Der Bundesrat habe bewiesen, dass er in der Lage sei, Herausforderungen aktiv zu bewältigen. “Diese Fähigkeit zur Verständigung und zum Handeln wünsche ich dem Bundesrat auch für die nächsten 75 Jahre. Ein Teil davon darf gern auf den Bundestag und die Bundesregierung abfärben,” so Wüst weiter.
Bas nennt Demokratie “Erfolgsgeschichte”
Am 7. September 1949 nahm der Bundesrat als erstes Verfassungsorgan der westdeutschen Bundesrepublik in Bonn seine Arbeit auf. Die Vertreter der damals elf Länder trafen sich zur ersten Sitzung. Seit seiner Gründung hat der Bundesrat 1.046 Sitzungen abgehalten und 8.853 Gesetze mitbeschlossen. Nur wenige Stunden später konstituierte sich auch der Bundestag mit 410 Abgeordneten.

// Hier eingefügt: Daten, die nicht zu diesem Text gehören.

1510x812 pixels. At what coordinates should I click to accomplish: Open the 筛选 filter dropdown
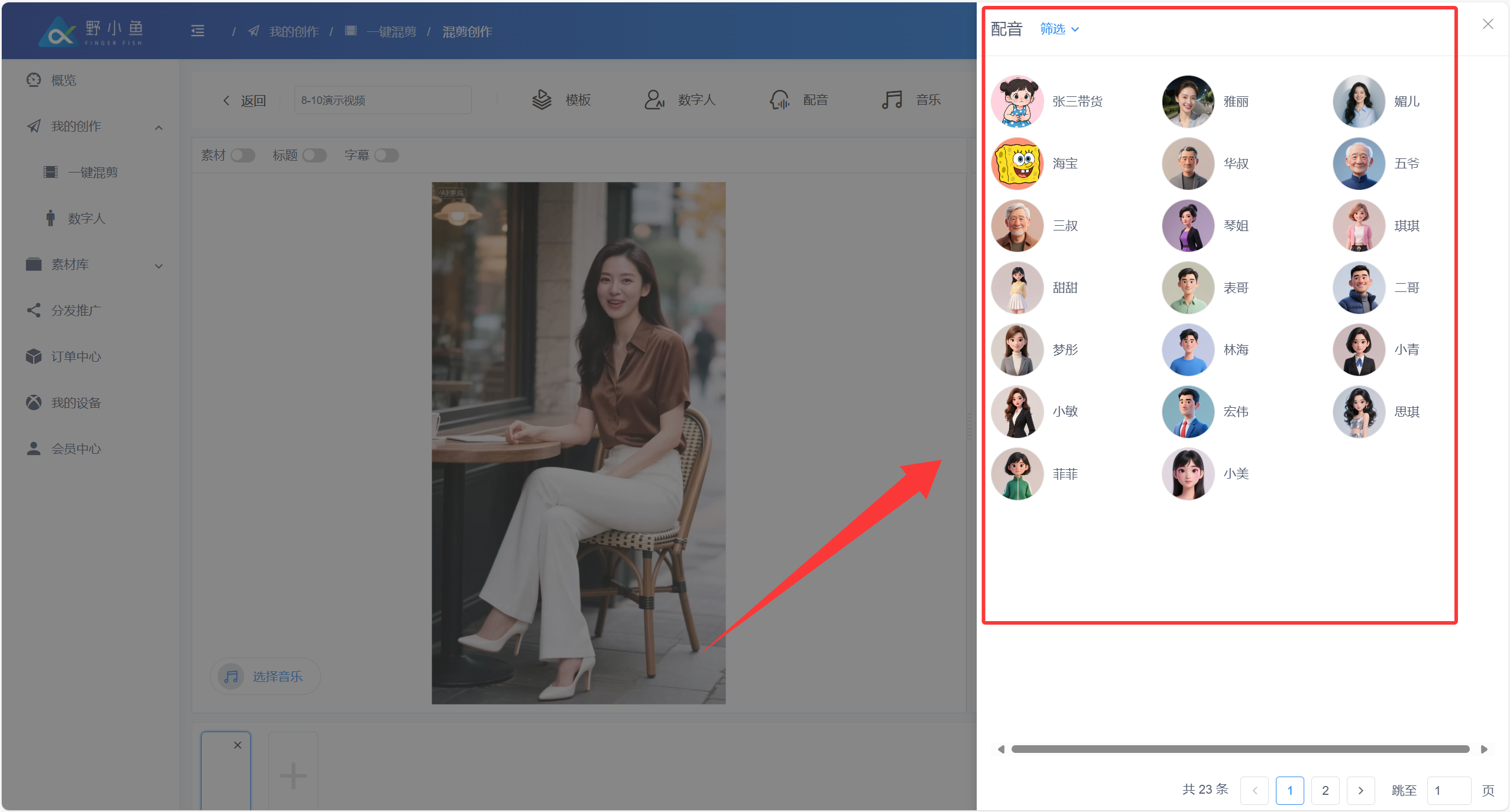1059,29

Bundestagspräsidentin Bärbel Bas würdigte die Demokratie in Deutschland als Erfolgsgeschichte: “Innerhalb der letzten 75 Jahre hat sich der Bundestag zu einem mächtigen politischen Parlament entwickelt,” bemerkte sie.
Der Bundestag kontrolliert die Regierung, entscheidet über bewaffnete Auslandseinsatzhandlungen der Bundeswehr und steht im ständigen Austausch mit den Bürgern. “Das macht den Erfolg der deutschen Demokratie nach dem Zweiten Weltkrieg aus,” so Bas weiter.
Bas: “Fähigkeit zum Kompromiss” als Stärke
“Die Stärke unseres Parlaments war stets der respektvolle Umgang miteinander und die Fähigkeit zum Kompromiss,” so Bas weiter. “Auch wenn viele Menschen heute mit der Politik unzufrieden sind, bin ich überzeugt, dass wir das Vertrauen der Bürger zurückgewinnen können, indem wir uns auf unsere Stärken besinnen.”
An der Veranstaltung nahmen hochrangige Gäste, darunter Bundespräsident Frank-Walter Steinmeier und Vertreter der 16 Bundesländer, sowie internationalen Gäste aus verschiedenen Ländern teil.